Write out word for word each line of the records, beginning at the first and stopping after the line with "[Xでシェア] (17, 1854)". Leave the pictures out.

[Extracted records]
- Opening Delimiter -

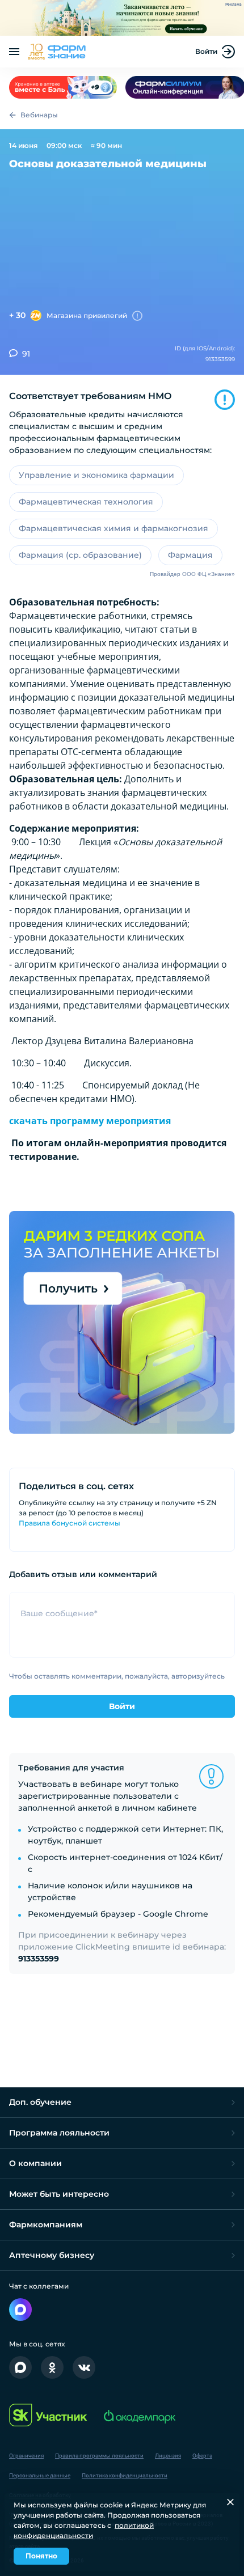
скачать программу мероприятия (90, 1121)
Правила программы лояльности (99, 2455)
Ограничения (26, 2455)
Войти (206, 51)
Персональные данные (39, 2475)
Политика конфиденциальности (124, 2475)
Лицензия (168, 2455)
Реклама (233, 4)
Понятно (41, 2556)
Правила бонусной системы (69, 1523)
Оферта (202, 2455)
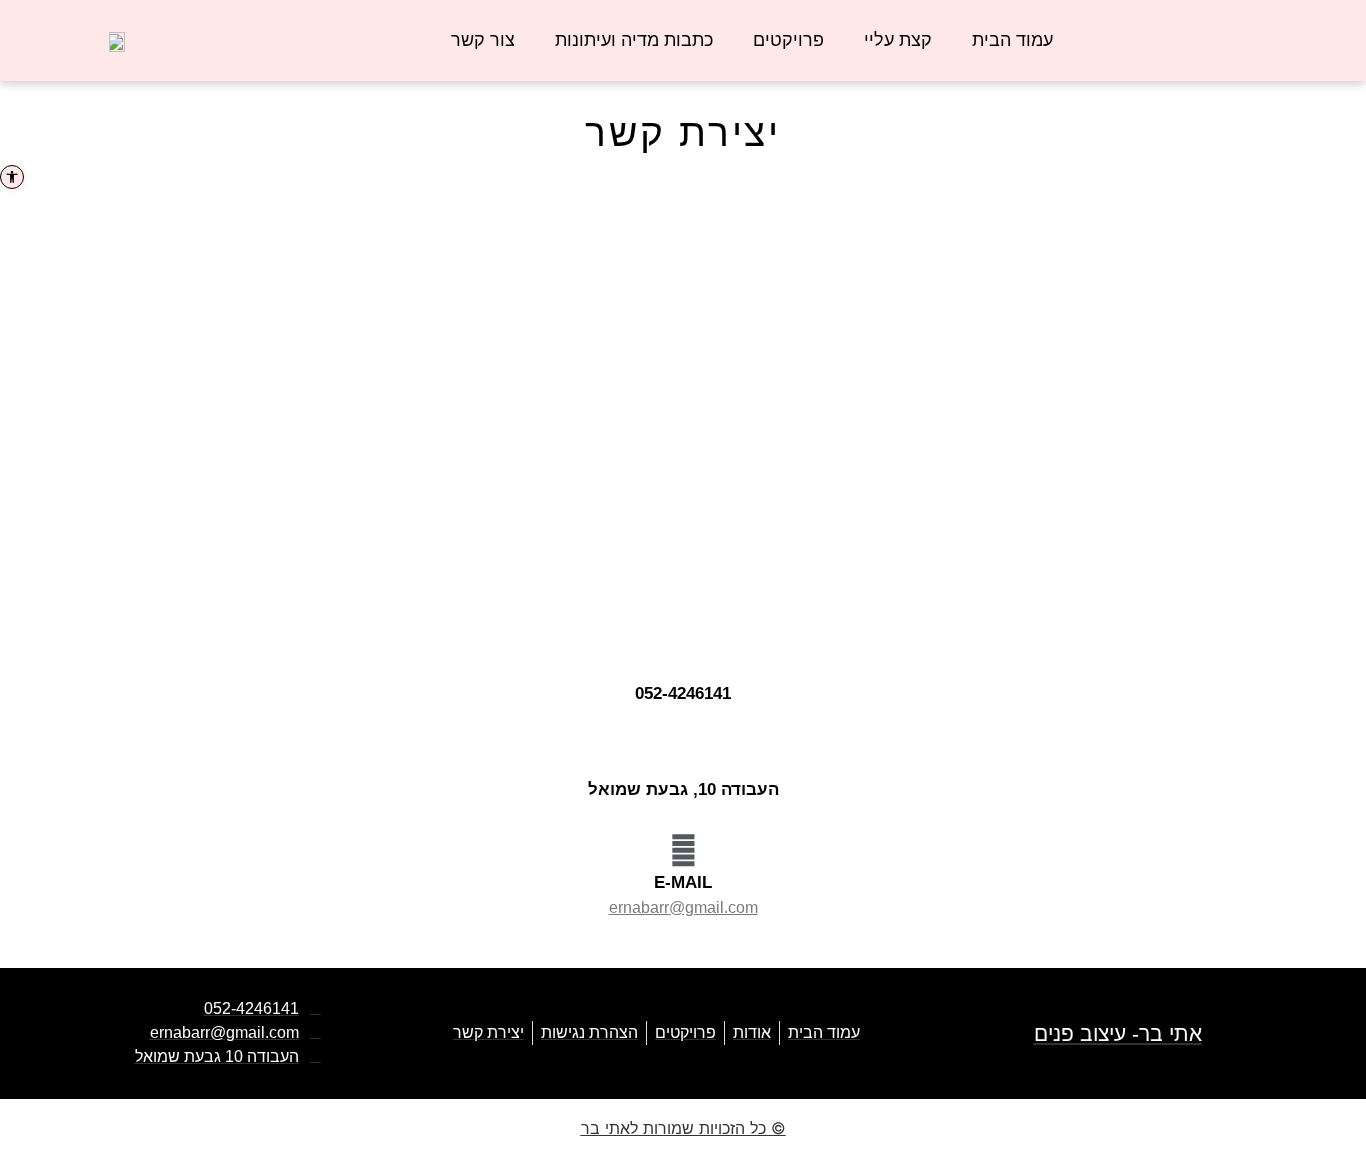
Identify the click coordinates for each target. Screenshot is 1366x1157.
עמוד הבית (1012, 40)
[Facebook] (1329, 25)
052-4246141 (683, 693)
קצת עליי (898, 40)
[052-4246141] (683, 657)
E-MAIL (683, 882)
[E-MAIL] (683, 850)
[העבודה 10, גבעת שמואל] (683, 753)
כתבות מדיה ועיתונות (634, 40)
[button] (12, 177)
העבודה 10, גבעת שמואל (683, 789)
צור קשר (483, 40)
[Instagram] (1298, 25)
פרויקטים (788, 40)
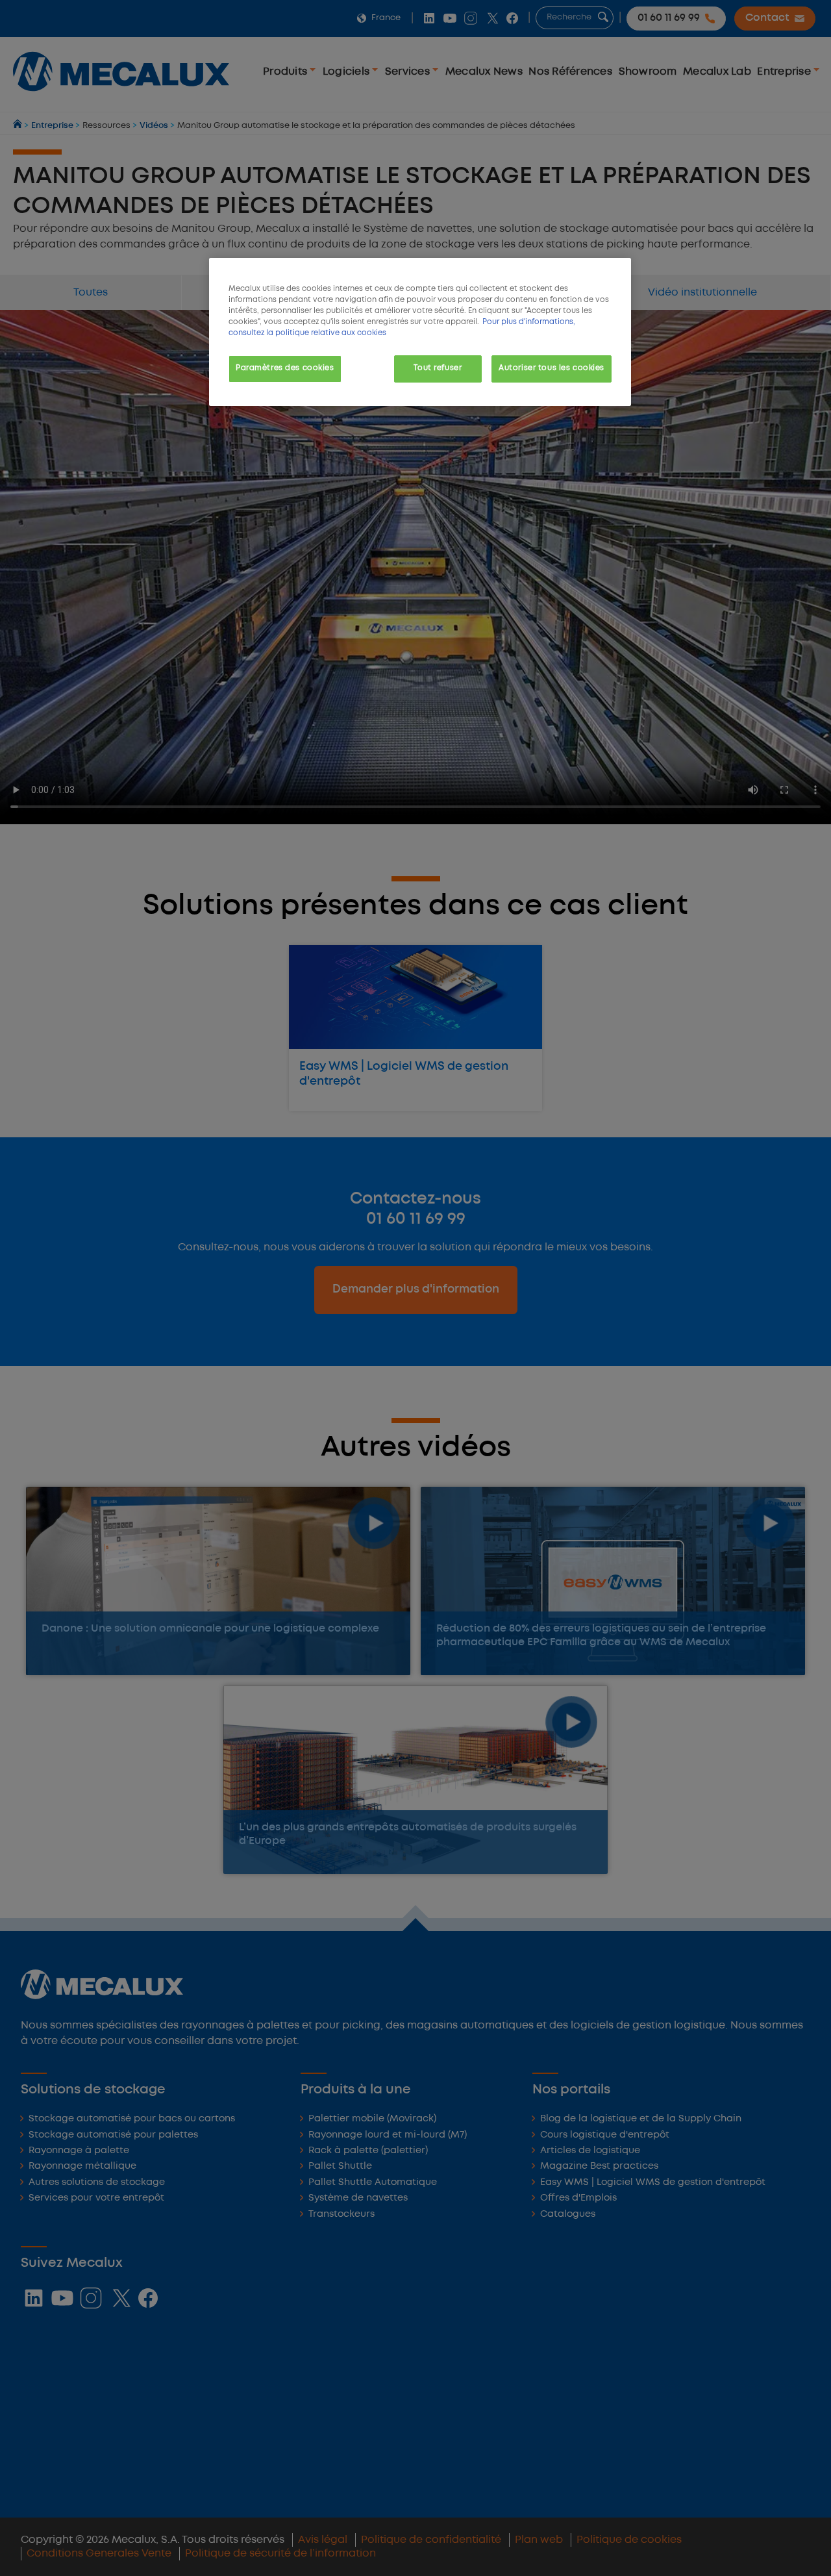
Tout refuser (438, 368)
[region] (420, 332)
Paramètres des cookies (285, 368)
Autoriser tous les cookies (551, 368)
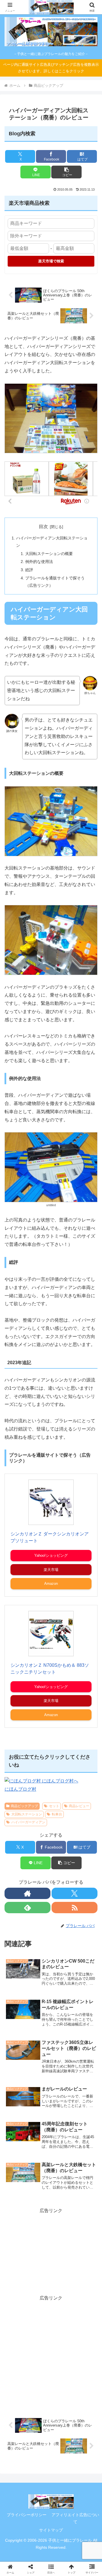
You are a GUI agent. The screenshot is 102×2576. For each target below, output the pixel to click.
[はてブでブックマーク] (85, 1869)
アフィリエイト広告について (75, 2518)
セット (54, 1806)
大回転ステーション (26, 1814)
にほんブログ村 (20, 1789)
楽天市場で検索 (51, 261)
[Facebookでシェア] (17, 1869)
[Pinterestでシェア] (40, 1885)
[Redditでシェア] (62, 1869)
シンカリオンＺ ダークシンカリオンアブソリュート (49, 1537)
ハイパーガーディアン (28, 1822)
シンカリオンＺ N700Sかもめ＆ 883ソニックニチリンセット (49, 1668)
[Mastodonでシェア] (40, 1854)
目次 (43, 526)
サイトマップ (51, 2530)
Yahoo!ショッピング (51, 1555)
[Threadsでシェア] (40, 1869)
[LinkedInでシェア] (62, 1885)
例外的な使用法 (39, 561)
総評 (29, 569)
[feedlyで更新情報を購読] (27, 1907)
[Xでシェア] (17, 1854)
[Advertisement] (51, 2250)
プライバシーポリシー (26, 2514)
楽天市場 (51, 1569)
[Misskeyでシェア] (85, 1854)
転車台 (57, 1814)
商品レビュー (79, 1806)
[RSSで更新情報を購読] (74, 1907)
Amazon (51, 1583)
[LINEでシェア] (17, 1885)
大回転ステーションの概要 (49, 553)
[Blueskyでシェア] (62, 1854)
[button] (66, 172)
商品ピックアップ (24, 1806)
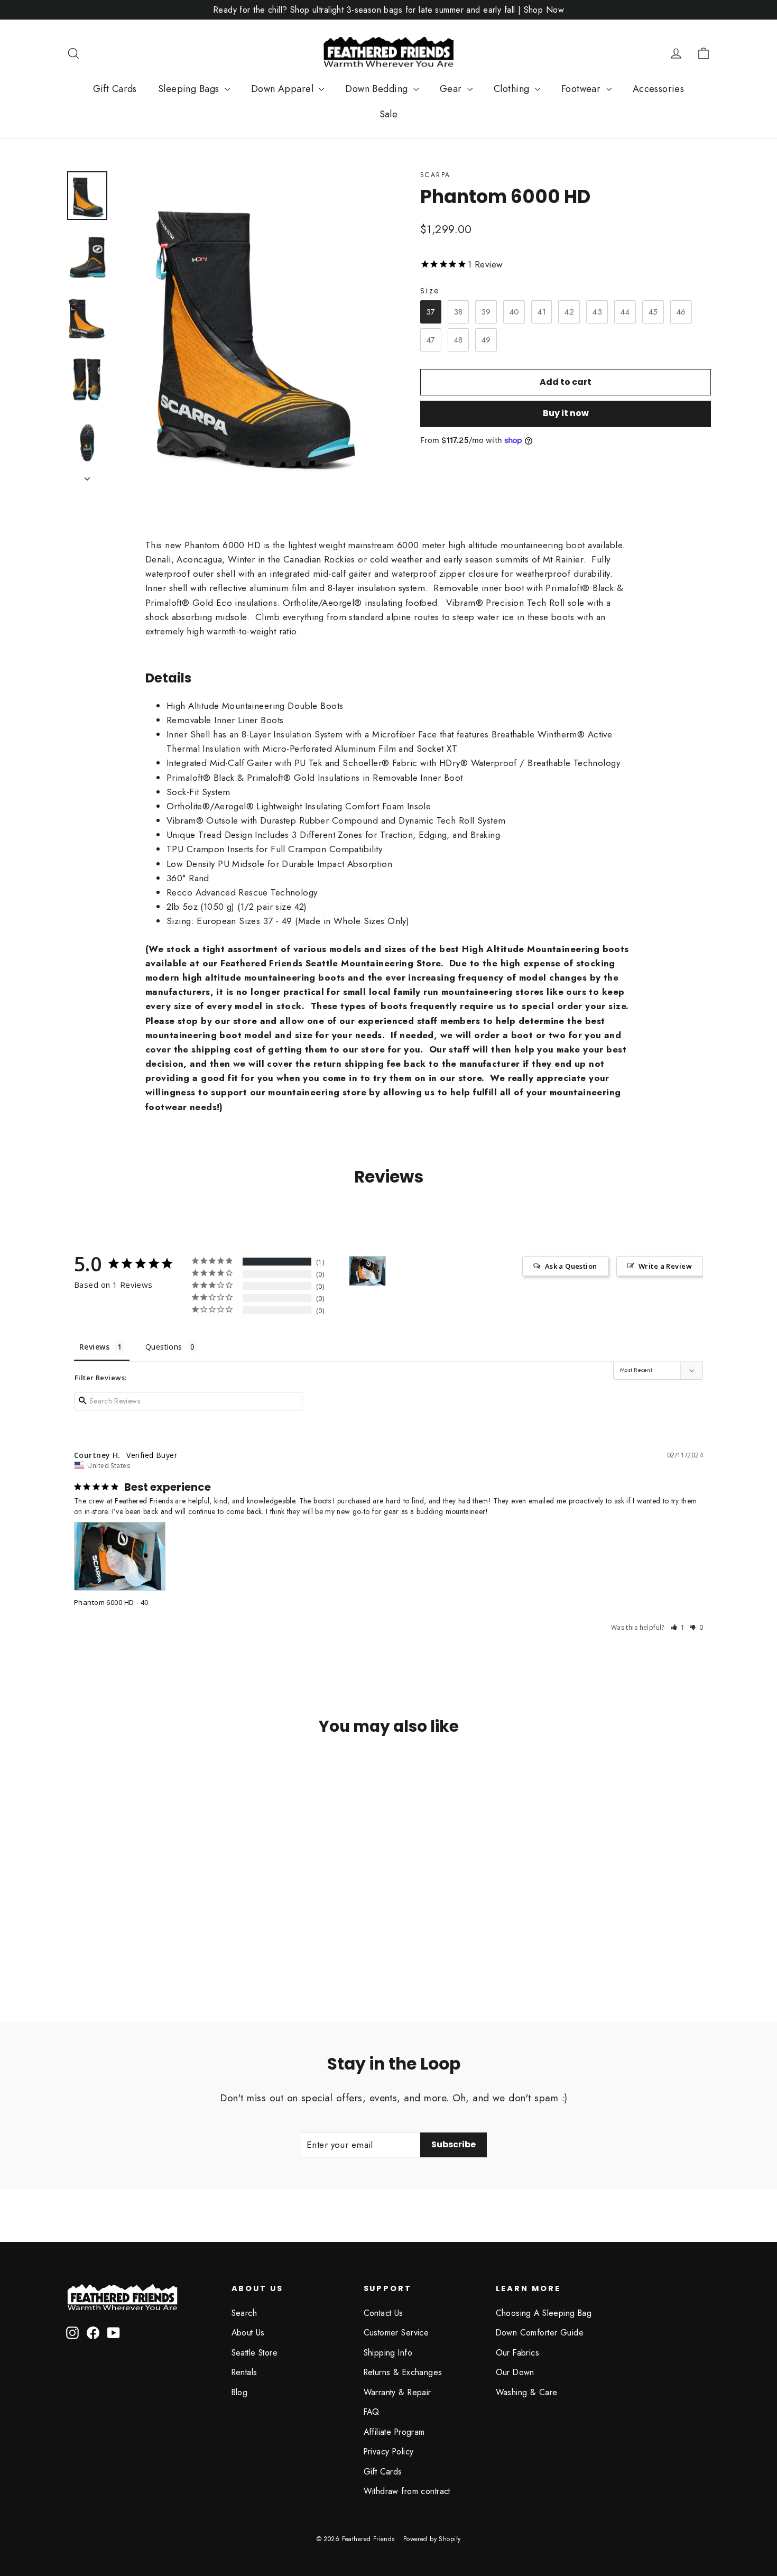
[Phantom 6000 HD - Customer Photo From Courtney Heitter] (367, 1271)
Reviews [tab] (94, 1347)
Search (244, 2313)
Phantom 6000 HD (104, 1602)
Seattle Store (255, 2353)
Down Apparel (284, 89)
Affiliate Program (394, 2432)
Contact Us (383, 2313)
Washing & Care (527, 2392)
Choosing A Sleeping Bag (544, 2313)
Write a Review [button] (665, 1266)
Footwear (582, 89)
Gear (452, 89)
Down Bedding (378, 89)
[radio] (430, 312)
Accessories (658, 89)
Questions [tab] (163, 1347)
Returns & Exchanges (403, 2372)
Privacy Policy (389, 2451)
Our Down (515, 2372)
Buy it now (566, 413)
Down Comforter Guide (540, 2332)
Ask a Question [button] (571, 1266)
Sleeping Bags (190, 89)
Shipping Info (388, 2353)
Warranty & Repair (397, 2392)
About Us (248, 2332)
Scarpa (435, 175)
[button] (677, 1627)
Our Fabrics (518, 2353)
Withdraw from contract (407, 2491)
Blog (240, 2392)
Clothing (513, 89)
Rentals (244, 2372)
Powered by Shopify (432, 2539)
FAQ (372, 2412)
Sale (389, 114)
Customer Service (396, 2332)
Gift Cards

- Closing Delimiter -

SOLUTION TO THIS PROBLEM:
скачать программу мероприятия (90, 1121)
Правила программы лояльности (99, 2455)
Ограничения (26, 2455)
Войти (206, 51)
Персональные данные (39, 2475)
Политика конфиденциальности (124, 2475)
Лицензия (168, 2455)
Реклама (233, 4)
Понятно (41, 2556)
Правила бонусной системы (69, 1523)
Оферта (202, 2455)
Identify the click coordinates for each target. Screenshot is 1366x1157.
עמוד הבית (1012, 40)
[Facebook] (1329, 25)
052-4246141 (683, 693)
קצת עליי (898, 40)
[052-4246141] (683, 657)
E-MAIL (683, 882)
[E-MAIL] (683, 850)
[העבודה 10, גבעת שמואל] (683, 753)
כתבות מדיה ועיתונות (634, 40)
[button] (12, 177)
העבודה 10, גבעת שמואל (683, 789)
צור קשר (483, 40)
[Instagram] (1298, 25)
פרויקטים (788, 40)
Tout refuser (438, 368)
[region] (420, 332)
Paramètres des cookies (285, 368)
Autoriser tous les cookies (551, 368)
You are a GUI agent. The screenshot is 102×2576. For each target below, output the pixel to click.
[はてブでブックマーク] (85, 1869)
アフィリエイト広告について (75, 2518)
セット (54, 1806)
大回転ステーション (26, 1814)
にほんブログ村 (20, 1789)
楽天市場で検索 (51, 261)
[Facebookでシェア] (17, 1869)
[Pinterestでシェア] (40, 1885)
[Redditでシェア] (62, 1869)
シンカリオンＺ ダークシンカリオンアブソリュート (49, 1537)
ハイパーガーディアン (28, 1822)
シンカリオンＺ N700Sかもめ＆ 883ソニックニチリンセット (49, 1668)
[Mastodonでシェア] (40, 1854)
目次 (43, 526)
サイトマップ (51, 2530)
Yahoo!ショッピング (51, 1555)
[Threadsでシェア] (40, 1869)
[LinkedInでシェア] (62, 1885)
例外的な使用法 (39, 561)
総評 (29, 569)
[feedlyで更新情報を購読] (27, 1907)
[Xでシェア] (17, 1854)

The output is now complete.